Compared to Fedora, which is very Gnome-centric, openSUSE clearly wants you to use the various tools provided under the YaST umbrella to manage the machine and its installed software. The tools clearly have been thought through, and being GUI tools, they provide a lot of discoverability to a new user. However, there’s always the feeling that they’re rooted in the UX mindset of late nineties/early noughties Microsoft. Think of a setting and you’ll probably find it, but first you need to find the right YaST sub-program.
Compared to Fedora’s Gnome Software interface, the YaST software installer is clearly superior at providing an overview of what’s installed and what will be installed to fulfill the dependencies if you add another software package to your computer. The issue is that again, the experience is.. practical? Definitely. Nice? Not really. Add to this that the SUSE software manager has no integration at all with Gnome Software, and you get weirdness like Gnome notifying you that there are software updates available, but when you click the notification, Software opens and tells you there are no updates to be had.
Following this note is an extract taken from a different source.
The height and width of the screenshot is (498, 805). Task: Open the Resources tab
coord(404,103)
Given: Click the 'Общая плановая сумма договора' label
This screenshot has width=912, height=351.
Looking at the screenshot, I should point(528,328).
Weirdly, if you search for update, one of the early hits is the YaST2 online_update tool. That doesn’t show any available patches either. If you by chance open YaST2 Software Management, you can install new software, but there’s nowhere there to update installed packages. So down to the terminal we go, and then we need to know that zypper update and zypper dup (“dist upgrade”) are distinct functions, and while you’re warned against using the dist upgrade command on “regular” SUSE, on Tumbleweed, conversely, you may apparently see negative consequences if you happen to try a regular update rather than a dist upgrade for keeping your system updated.
All in all, I see how for someone who came from Windows to Linux, SUSE - and especially SUSE with the Plasma desktop environment - could be of help in extending their comfort zone to include a discoverable and serious-feeling Linux distribution. But after a couple of weeks of usage, I have a hard time seeing where it would improve my own life. And as I’ve alluded to in both this post and in a previous one, this system isn’t exactly user friendly enough that I would recommend it to a novice Linux user either. So what am I missing? Who is it for?